Antonio, the eponymous merchant, played like Christopher Walken without the menace and the tap-dancing, by Scott Handy, perhaps foolishly bankrolls the hedonism of his young favourite. He must know it’s a bad investment, financially and emotionally, with Bassanio’s sights set on a wealthy heiress. But Rupert Goold’s production adds a twist: we get the sense that Bassanio isn’t just milking his doting benefactor (so to speak). There is a genuine affection between the two men that perhaps goes beyond affection. This is Portia’s stark realisation in the final scene. Her husband will never love her as much as he loves his friend. The mind-fuck of the rings trick has backfired on this blonde-wigged princess. There is no fairytale happy ending. Portia tries to reclaim the fixed smile and showgirl posturing of her single days, when her role was defined: she was a prize to be won. She may have complained about being restricted by her father’s will but at least she knew where she was. The play ends with all the major players alienated, while at the centre, the pretty princess dances, demented on her one high-heel. Marriage has brought an end to happiness rather than the happy-ever-after we usually get. And in this instance, quite right too. These people needed a reality check. This is what you get when you marry someone from a reality show. Now repent at leisure.

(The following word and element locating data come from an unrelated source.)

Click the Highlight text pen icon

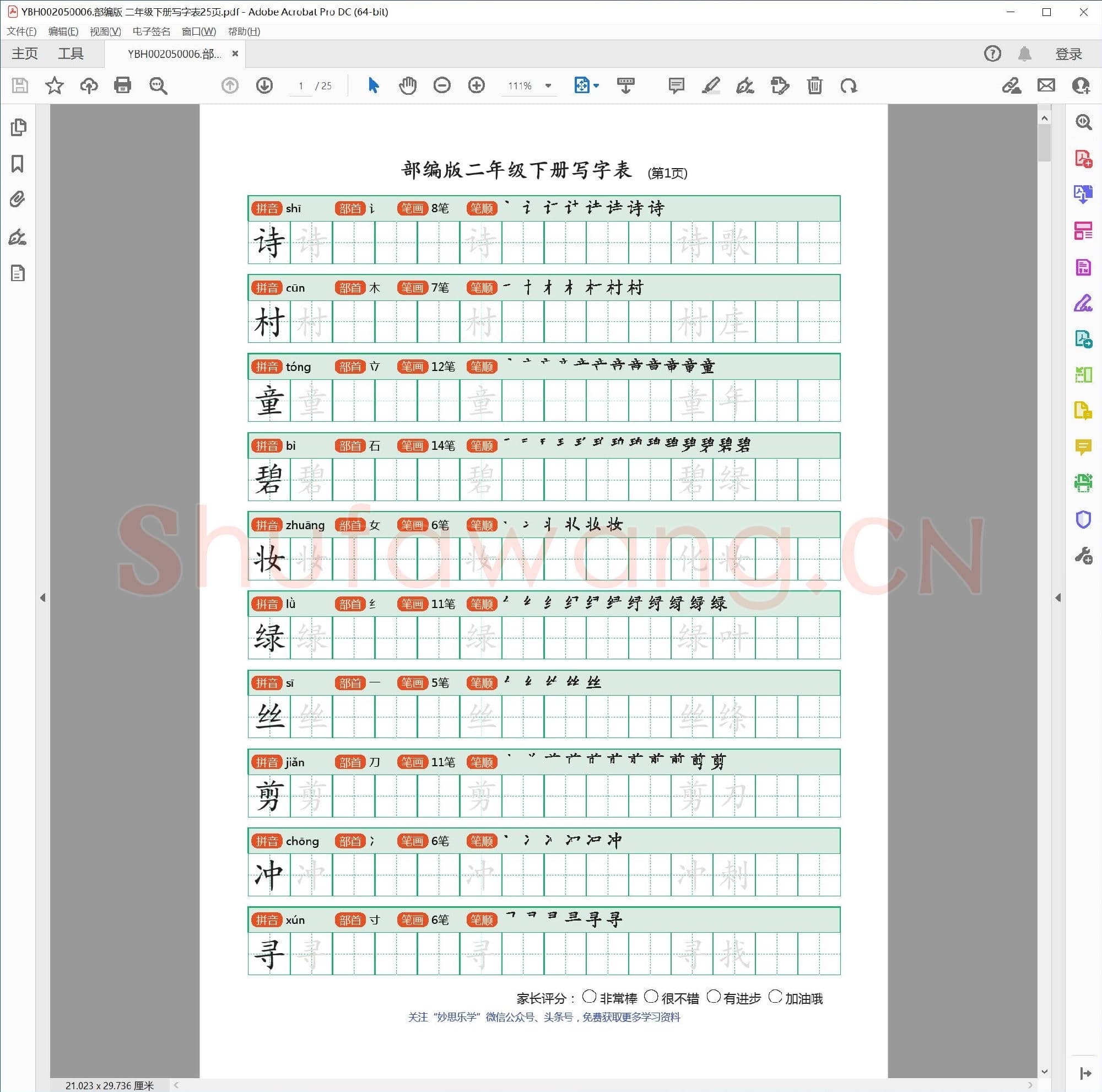pyautogui.click(x=711, y=85)
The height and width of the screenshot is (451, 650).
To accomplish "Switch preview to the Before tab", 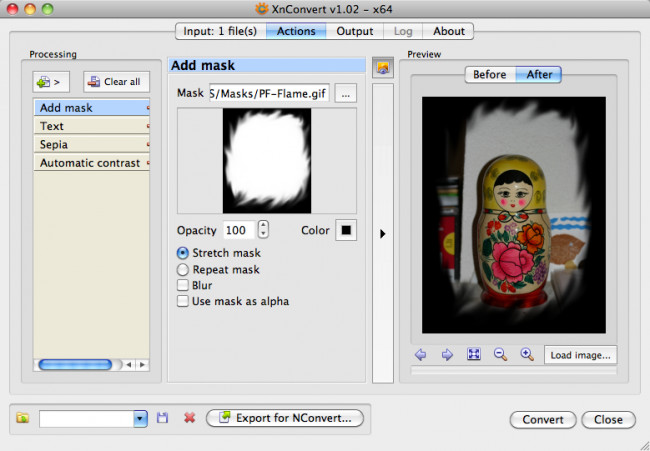I will tap(490, 75).
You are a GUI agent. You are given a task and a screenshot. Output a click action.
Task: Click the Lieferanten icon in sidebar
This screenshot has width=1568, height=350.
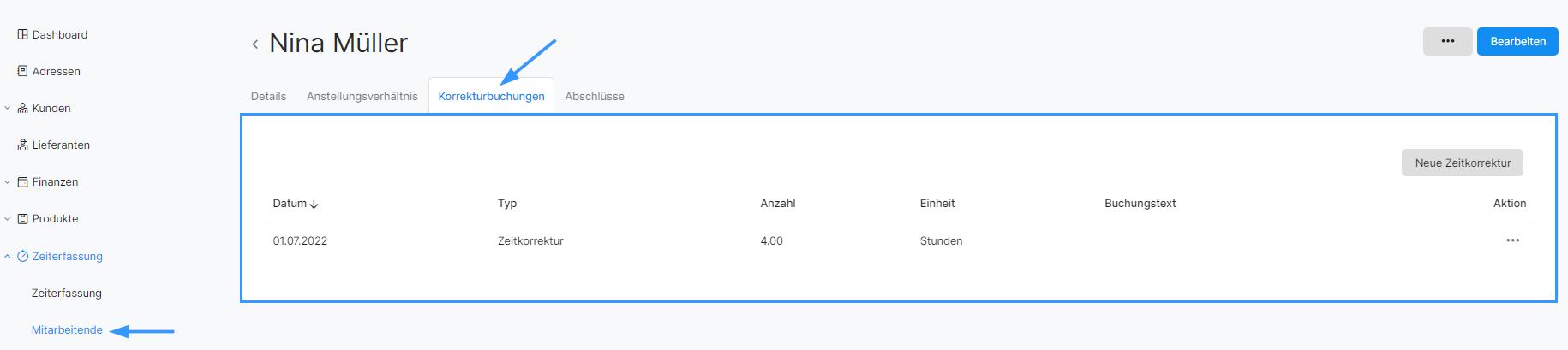[x=22, y=145]
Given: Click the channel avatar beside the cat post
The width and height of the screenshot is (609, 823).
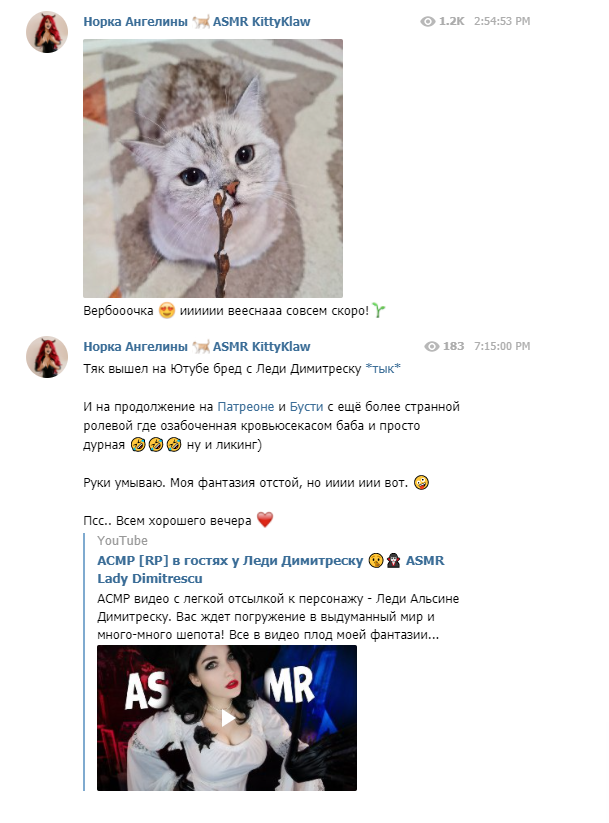Looking at the screenshot, I should coord(47,32).

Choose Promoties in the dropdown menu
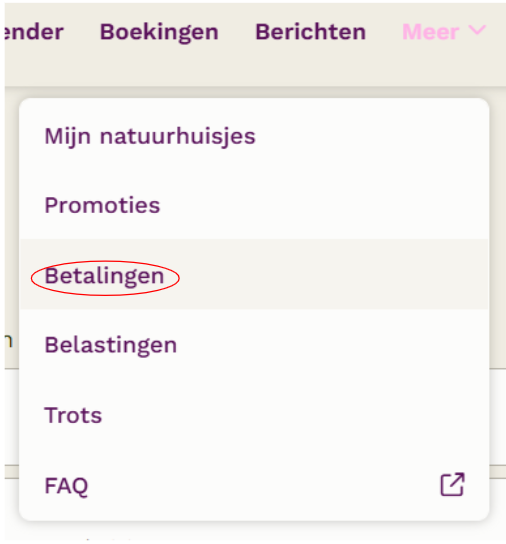point(254,205)
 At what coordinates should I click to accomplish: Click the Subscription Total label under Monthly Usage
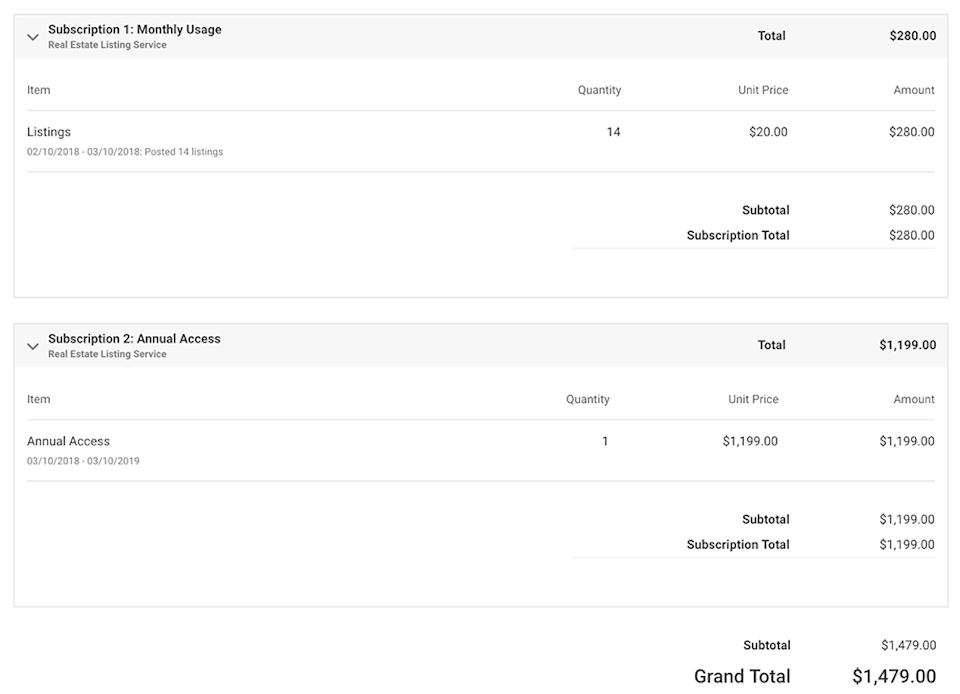(738, 236)
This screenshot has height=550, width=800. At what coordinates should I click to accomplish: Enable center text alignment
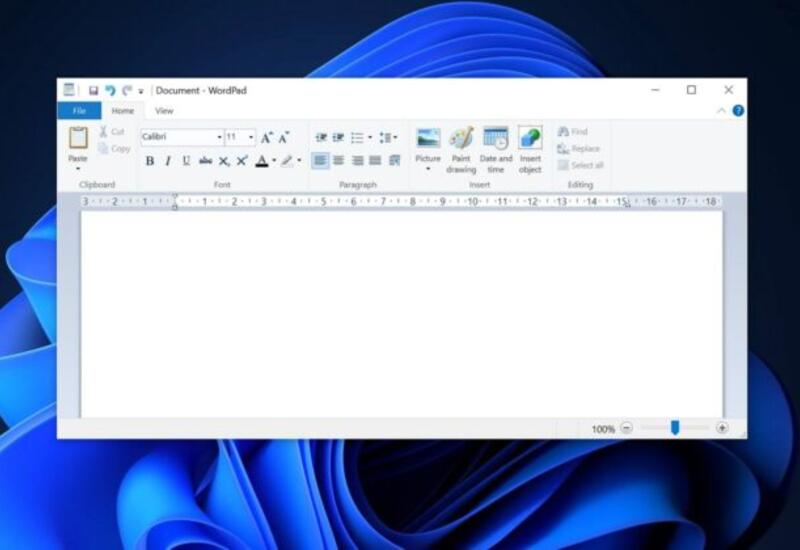click(x=338, y=161)
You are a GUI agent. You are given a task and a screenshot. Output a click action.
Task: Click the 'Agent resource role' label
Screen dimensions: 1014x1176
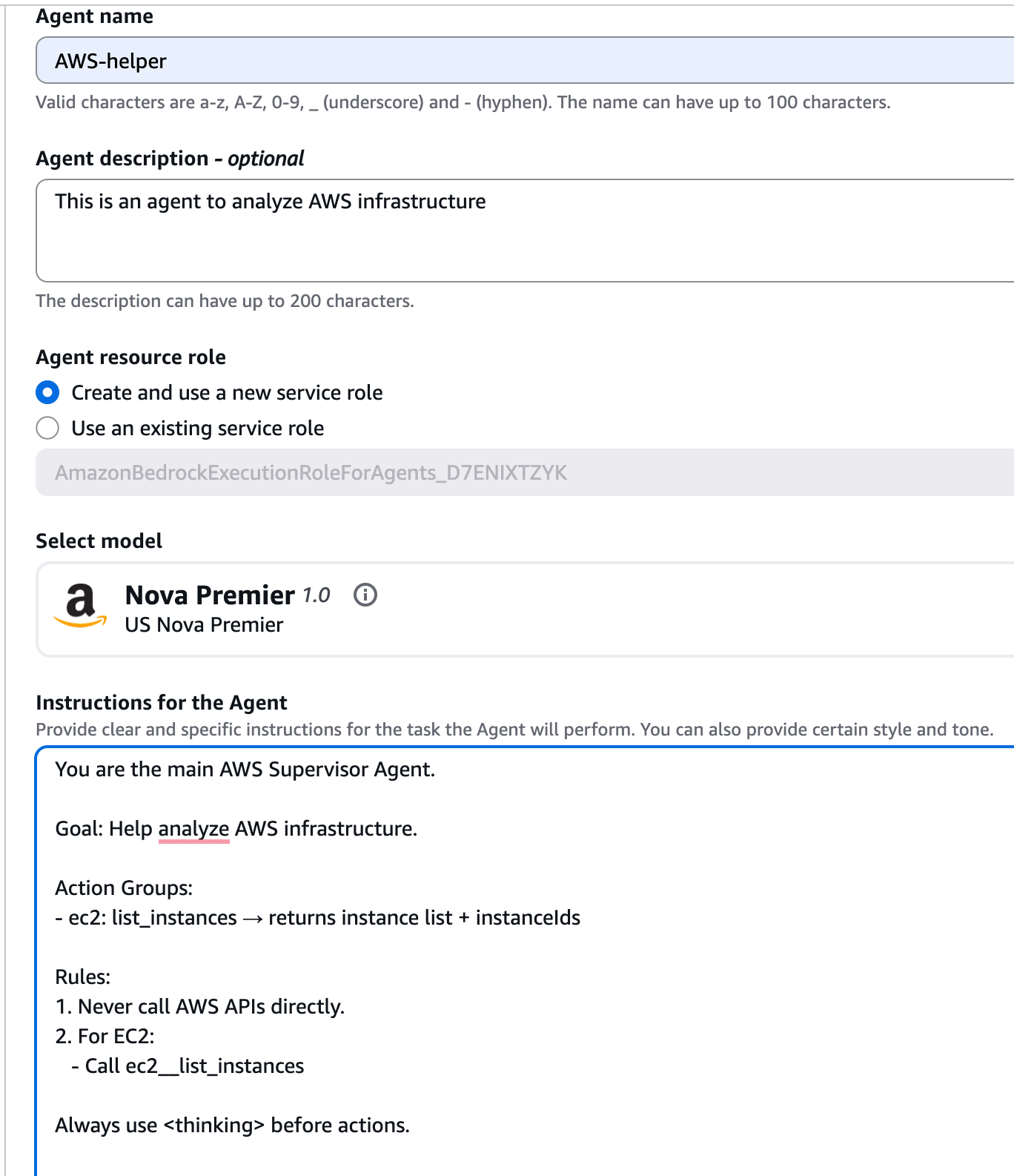(x=130, y=357)
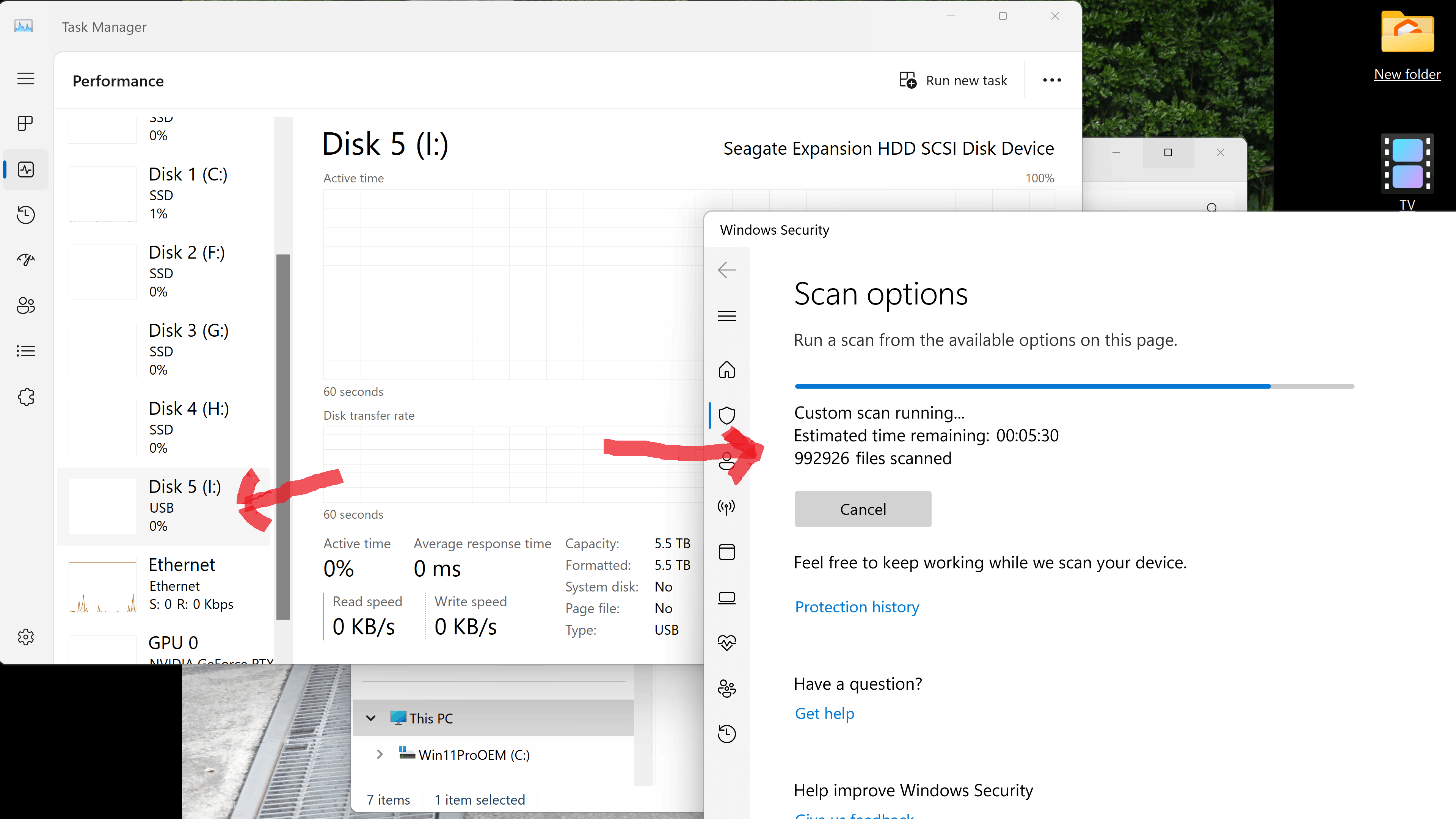1456x819 pixels.
Task: Open Task Manager Settings gear
Action: [x=25, y=637]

Highlights for me were the trial scene, here conducted in a slaughterhouse with polythene in the doorway and meat-hooks hanging from the ceiling. Even if you know the outcome, this scene plays out with high tension – and haven’t courtroom dramas been a popular staple of theatre, film and television ever since? Here, Portia in disguise as a young male lawyer, comes into her own. She is able to function and dominate in a male sphere – an opportunity she is denied in her own life. The lottery of the caskets, played out as a television game show, affords us close-ups of the contestants (including a Prince of Aragon as a Mariachi) and the fixed grin and panicked eyes of Portia. She is to be won like a luxury car – a Porsche.
The clown figure in the piece is servant, Launcelot Gobbo, here portrayed as an Elvis impersonator – this is very funny but I can’t help wondering why Shylock would have employed him in the first place. He also sets the musical tone for the piece, ironically and effectively. The closing monologue from “Are You Lonesome Tonight?” fits the denouement perfectly.
The whole Las Vegas frame works very well as a stand-in for Renaissance Venice, with money everywhere, but I also loved the glitz and the music, the glamour that coats the darker aspects of this society. The place is the golden casket writ large, a gaudy exterior hiding the death’s head within. The production reminded me the play is a comedy, despite its downbeat resolution, and has deeper veins running through it. Our attitudes to materialism and to outsiders define us as a civilisation. All that glisters IS Goold, you might say.